- Try it: Using the entries that follow, transcribe only the lines from the line with "You are a GUI" to the line with "Task: Switch to the SHEET METAL tab", both included, exactly as they stand and without pictures.

- Data to use:

----------

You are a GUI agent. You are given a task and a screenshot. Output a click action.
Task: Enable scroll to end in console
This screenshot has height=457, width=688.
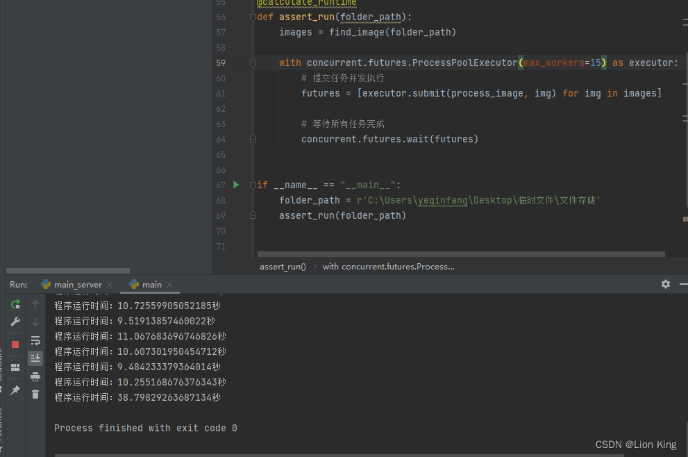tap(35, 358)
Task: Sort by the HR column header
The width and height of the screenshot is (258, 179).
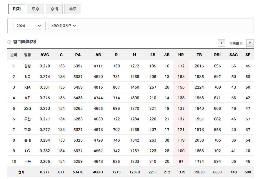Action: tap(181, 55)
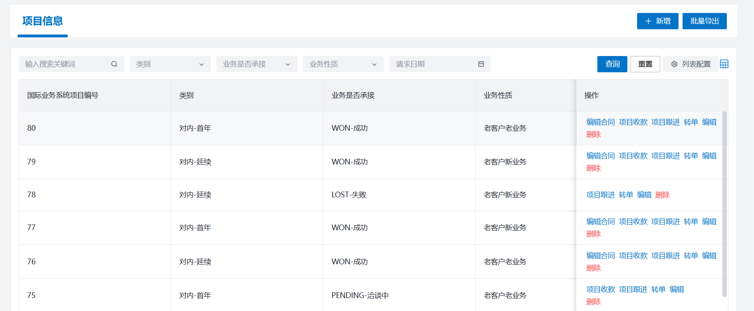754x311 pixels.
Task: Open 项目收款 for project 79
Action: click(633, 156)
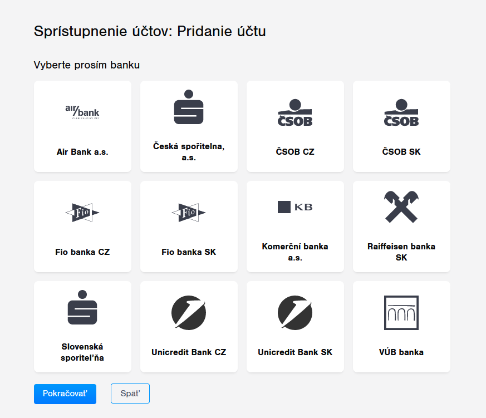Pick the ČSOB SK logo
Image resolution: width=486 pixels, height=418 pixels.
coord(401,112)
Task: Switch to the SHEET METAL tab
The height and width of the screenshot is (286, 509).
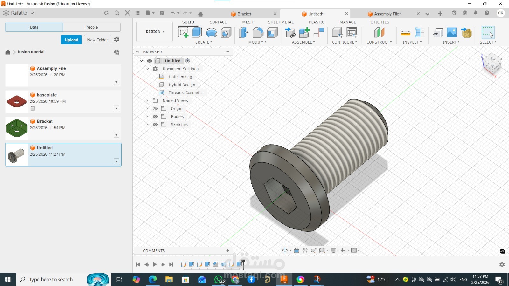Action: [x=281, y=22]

----------

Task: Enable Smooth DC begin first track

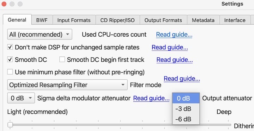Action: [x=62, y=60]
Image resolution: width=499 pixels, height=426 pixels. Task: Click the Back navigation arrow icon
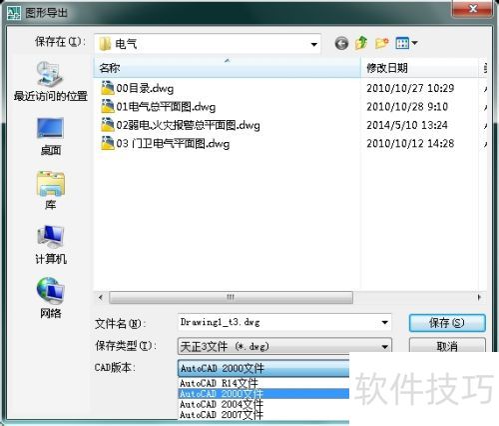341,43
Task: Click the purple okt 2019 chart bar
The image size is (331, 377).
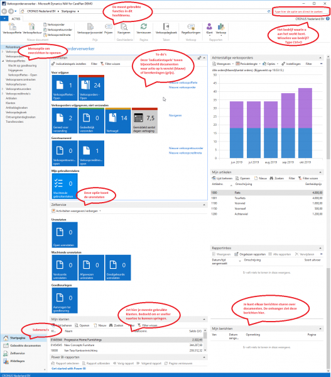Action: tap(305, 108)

----------

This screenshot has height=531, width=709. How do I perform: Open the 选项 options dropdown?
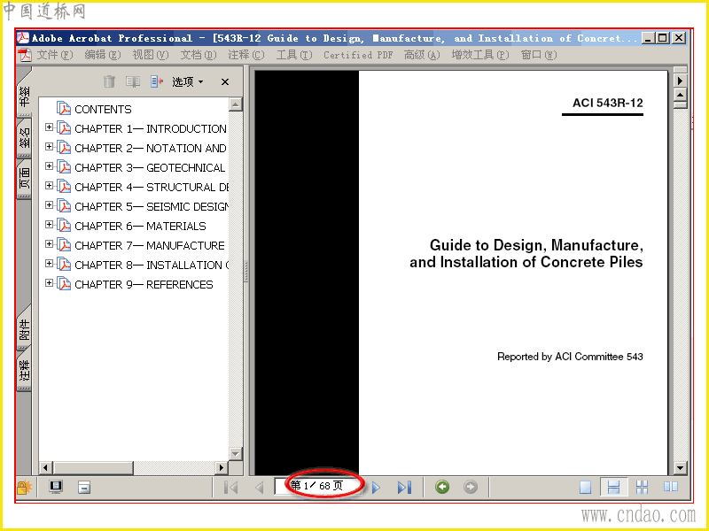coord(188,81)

----------

- The answer:
You are a GUI agent. You are given a task and a screenshot. Output a click action.
Task: Enable scroll to end in console
This screenshot has height=457, width=688.
tap(35, 358)
Task: Sort by the HR column header
The width and height of the screenshot is (258, 179).
Action: tap(181, 55)
754x311 pixels.
Task: Open 项目收款 for project 79
Action: click(633, 156)
Pick the ČSOB SK logo
Image resolution: width=486 pixels, height=418 pixels.
coord(401,112)
Task: Switch to the SHEET METAL tab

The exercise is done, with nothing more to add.